[Passage to read]
Content starts
Getting old isn’t always fun, especially if you feel like you’re not as active or as mentally on top of things as you used to be. But there are ways to keep your mind sharp and ready to tackle new challenges. Harvard Health Publishing lists what we call the “Super Seven” of things you can do to make you’re you stay on the ball:
- Never stop learning.
Exposing yourself to new things is one of the best ways to keep your mind in top shape. And you can make this part of your routine. Try new activities (see our calendar for lots every month). Read. Take on a new hobby. Play cards or chess. The mental stimulation will keep you feeling young.
- Use all your senses.
You know the old saying, “take time to stop and smell the roses?” Well, the sense of smell is among the strongest of your senses for imprinting and recalling memories and experiences. Be aware of the world around you. Look. Listen. Smell. Feel. And even taste new things. As you are more aware of your surroundings, your mind becomes more active.
- Believe in yourself
There are lots of stories about mental decline and aging. Don’t believe them. Many are based on stereotypes or misinformation. Look at the older people still on top of their games in many professions and arts. Someone once asked the famous cellist, Pablo Casals, why he still practiced four hours a day a the age of eighty. “I think I’m getting better,” he said.
Content ends
[Extracted information]
Content starts
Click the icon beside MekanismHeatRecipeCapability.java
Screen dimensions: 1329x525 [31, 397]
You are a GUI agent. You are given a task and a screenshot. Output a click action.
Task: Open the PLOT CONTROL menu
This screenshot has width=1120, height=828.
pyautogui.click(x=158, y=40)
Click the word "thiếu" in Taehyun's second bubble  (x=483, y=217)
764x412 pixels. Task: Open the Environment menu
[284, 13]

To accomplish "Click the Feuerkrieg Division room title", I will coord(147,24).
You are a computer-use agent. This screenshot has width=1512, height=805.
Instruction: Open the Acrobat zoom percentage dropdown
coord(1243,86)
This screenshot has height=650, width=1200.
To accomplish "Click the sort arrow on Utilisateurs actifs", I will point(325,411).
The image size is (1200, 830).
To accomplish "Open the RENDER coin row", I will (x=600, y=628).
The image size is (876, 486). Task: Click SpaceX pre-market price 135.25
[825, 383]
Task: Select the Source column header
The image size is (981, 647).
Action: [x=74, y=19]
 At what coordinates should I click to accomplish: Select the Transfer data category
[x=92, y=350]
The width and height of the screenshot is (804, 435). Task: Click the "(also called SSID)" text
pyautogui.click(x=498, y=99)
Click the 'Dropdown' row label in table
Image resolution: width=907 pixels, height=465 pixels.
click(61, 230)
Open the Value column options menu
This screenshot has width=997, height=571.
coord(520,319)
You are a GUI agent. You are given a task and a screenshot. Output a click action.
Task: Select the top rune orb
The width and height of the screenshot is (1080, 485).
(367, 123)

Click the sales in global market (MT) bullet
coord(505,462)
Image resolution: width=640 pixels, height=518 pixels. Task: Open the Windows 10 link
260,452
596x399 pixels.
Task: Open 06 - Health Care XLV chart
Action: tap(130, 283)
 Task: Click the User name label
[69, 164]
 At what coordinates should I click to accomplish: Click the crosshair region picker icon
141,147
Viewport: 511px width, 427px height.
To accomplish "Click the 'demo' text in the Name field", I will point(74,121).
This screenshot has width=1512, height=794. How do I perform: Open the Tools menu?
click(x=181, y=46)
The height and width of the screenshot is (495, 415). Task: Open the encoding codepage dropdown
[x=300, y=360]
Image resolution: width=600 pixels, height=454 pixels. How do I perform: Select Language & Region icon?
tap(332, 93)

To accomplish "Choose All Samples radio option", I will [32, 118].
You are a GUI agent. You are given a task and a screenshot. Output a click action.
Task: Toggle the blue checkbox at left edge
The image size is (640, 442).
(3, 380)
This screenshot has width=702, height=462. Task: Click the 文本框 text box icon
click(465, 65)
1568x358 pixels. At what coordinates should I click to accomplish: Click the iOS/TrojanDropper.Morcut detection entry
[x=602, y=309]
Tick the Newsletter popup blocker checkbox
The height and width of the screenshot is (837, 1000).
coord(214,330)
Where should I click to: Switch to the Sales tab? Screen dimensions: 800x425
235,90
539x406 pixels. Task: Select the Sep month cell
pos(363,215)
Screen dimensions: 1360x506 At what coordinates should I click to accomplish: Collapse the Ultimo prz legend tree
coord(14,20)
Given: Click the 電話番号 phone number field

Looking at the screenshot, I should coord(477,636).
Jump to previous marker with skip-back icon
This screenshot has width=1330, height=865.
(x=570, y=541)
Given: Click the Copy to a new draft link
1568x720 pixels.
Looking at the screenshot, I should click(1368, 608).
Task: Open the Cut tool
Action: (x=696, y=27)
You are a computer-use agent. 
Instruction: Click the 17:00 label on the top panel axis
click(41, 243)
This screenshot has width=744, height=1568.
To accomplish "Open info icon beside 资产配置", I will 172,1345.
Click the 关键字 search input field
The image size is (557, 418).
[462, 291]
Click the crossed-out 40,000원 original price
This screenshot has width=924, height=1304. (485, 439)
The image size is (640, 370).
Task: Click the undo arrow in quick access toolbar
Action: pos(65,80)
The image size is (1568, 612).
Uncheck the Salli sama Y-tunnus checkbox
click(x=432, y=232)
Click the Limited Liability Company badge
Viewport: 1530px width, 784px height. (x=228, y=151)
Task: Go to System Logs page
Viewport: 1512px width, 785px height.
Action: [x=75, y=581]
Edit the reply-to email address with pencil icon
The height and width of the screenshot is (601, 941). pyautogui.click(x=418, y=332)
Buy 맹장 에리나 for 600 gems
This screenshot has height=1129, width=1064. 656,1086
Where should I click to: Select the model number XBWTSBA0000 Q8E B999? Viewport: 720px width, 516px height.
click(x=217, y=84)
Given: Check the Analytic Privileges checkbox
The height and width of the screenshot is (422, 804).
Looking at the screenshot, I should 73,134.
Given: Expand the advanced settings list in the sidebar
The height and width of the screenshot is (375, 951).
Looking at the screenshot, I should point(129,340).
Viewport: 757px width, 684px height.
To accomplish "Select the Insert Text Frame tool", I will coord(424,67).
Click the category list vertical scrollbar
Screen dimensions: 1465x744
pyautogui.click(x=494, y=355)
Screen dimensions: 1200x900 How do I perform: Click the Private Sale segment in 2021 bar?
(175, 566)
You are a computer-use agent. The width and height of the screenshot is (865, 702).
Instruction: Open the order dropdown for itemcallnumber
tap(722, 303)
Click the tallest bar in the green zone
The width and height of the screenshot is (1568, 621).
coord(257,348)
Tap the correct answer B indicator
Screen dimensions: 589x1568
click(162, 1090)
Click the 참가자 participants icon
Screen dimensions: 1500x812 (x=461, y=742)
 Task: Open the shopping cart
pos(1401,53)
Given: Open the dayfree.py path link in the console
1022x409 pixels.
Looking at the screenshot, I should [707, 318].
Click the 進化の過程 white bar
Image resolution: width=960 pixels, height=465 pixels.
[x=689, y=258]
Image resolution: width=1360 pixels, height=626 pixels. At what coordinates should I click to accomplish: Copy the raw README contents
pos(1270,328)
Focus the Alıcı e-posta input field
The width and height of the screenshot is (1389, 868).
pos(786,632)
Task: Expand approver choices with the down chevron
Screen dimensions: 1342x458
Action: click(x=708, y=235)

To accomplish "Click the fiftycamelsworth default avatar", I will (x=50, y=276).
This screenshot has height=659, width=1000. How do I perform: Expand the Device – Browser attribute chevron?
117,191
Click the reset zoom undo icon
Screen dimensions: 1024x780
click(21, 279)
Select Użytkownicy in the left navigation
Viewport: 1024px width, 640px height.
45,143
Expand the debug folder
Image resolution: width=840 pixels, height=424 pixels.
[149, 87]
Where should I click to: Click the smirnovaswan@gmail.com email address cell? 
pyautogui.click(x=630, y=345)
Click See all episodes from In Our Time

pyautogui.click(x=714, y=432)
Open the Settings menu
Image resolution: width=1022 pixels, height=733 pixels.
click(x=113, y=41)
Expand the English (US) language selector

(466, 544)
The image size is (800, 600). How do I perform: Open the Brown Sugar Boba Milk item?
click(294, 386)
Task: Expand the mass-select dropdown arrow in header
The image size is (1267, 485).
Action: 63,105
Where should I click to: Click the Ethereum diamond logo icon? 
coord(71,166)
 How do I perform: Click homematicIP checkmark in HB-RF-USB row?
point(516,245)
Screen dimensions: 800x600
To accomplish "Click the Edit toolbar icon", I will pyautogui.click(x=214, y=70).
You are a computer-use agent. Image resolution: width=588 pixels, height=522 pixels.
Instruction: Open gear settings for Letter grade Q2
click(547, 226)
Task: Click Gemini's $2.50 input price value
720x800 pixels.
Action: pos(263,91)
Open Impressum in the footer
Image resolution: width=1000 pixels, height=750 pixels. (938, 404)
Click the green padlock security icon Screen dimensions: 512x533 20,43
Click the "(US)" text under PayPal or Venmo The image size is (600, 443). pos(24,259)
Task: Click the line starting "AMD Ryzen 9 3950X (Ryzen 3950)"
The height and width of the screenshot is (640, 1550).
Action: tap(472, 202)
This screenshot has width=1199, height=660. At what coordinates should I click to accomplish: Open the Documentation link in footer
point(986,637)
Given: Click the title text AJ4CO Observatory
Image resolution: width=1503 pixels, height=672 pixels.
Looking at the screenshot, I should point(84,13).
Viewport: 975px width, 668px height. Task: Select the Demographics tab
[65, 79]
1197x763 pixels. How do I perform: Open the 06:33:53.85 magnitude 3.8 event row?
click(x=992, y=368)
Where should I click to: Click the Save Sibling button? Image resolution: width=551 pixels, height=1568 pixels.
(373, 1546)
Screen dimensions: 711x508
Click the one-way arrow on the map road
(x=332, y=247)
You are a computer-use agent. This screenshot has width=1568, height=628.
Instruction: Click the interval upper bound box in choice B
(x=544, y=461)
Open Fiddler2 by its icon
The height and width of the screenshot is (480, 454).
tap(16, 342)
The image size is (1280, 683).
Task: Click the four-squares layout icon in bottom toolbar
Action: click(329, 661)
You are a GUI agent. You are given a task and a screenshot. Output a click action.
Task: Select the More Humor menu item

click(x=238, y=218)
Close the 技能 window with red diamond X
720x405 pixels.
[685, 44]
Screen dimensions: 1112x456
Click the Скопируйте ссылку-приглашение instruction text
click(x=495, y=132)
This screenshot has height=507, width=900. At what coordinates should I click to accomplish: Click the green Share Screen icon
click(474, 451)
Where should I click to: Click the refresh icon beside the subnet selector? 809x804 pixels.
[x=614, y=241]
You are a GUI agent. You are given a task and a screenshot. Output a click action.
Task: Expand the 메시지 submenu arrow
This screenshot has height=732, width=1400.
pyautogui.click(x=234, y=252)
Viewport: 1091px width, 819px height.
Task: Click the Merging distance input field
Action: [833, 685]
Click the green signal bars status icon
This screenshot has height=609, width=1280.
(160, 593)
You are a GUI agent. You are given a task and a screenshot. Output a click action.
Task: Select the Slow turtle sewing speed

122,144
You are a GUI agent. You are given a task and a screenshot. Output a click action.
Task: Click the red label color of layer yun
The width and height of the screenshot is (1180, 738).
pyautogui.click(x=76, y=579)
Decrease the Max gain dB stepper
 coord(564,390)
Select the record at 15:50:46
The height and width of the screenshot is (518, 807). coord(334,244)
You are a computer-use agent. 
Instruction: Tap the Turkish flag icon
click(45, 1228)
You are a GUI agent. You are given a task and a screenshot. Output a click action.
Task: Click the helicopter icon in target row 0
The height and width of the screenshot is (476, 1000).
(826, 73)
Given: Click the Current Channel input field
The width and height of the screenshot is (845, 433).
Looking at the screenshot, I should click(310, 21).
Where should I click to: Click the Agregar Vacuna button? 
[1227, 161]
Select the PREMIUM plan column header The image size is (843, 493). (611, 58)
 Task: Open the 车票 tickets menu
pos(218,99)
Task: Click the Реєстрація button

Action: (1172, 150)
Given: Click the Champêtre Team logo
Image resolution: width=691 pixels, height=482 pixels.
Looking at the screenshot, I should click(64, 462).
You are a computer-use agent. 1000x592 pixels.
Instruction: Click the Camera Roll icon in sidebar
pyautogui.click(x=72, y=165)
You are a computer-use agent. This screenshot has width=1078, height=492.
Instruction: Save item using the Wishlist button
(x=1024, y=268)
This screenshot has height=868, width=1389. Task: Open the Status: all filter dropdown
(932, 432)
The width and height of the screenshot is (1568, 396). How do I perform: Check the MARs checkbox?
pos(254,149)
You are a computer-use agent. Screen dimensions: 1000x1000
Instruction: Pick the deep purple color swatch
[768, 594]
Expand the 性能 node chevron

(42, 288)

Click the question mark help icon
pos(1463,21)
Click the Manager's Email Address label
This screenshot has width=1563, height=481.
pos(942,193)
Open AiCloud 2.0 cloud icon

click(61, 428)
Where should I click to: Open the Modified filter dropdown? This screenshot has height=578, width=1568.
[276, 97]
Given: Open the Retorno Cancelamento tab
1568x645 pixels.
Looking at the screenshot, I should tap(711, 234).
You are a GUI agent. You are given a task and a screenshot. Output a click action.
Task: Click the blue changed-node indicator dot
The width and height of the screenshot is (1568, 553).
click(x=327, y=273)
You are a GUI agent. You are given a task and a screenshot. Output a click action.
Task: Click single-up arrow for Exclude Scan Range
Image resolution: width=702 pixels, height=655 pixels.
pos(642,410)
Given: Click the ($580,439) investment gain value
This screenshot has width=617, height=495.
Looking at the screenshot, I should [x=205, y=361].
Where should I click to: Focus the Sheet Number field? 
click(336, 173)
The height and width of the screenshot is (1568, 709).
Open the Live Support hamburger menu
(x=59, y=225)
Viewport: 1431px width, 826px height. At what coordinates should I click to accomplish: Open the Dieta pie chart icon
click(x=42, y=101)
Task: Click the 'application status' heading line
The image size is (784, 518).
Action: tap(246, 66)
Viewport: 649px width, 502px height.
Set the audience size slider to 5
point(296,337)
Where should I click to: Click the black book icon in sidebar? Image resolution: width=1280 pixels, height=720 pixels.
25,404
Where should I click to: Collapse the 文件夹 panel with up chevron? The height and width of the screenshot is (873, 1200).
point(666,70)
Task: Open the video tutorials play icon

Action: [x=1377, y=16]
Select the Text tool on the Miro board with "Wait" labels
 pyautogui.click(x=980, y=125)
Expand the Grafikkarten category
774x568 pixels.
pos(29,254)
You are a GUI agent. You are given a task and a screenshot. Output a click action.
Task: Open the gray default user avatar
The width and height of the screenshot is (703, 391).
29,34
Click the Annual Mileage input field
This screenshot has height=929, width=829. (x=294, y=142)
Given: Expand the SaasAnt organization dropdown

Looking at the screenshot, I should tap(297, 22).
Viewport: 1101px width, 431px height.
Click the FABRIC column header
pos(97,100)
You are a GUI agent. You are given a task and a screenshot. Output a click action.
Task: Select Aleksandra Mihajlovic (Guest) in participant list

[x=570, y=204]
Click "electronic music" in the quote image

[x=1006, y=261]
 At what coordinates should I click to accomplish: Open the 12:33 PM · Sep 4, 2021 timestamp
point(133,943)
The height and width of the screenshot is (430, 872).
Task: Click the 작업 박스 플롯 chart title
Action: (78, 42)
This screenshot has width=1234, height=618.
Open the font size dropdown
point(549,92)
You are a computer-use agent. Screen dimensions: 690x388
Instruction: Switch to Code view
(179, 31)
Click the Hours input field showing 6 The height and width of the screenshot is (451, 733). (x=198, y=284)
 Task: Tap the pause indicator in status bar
Content ends
[Problem 1] Copy the article on keeping the mind sharp from "Exposing yourself to" up to and including "you feeling young.".
[Problem 2] In the article on keeping the mind sharp, how many hours a day was Pablo Casals still practicing at the age of eighty?
[Problem 3] Continue the article on keeping the mind sharp, starting right after its final sentence.

[Response box 1]
Exposing yourself to new things is one of the best ways to keep your mind in top shape. And you can make this part of your routine. Try new activities (see our calendar for lots every month). Read. Take on a new hobby. Play cards or chess. The mental stimulation will keep you feeling young.

[Response box 2] Four hours a day.

[Response box 3]
- Economize your brain use
Use the many tools at your disposal to take care of routine tasks, so your mind is rested and ready for the important things. Keep a calendar and a daily planner. A smart phone can remind you of appointments, times to take medicine, and any number of daily chores. Designate specific places to put your keys, your purse or wallet, and your glasses. Eliminate distractions, and you’ll find you have time to concentrate on more positive things.
- Repeat what you want to know
One way to remember something is to repeat it. If you repeat something, you will remember it. Did you know if you repeat something several times, you are much more likely to recall it later.
(You get the idea.)
- Space it out
In addition to just plain repetition, space out the times where you do repetitive tasks. Think of it as rehearsing or practicing something, as you would a performance or sport.
- Even if you can’t spell “mnemonic,” spelling out other things helps
A mnemonic device is using a common word to help you remember several things. For example, football coaches used the work “RICE” to remember the best way to treat a sprained ankle: Rest. Ice. Compression. Elevation. Think about routine chores you do every day. Is there are word you can use to help you remember them?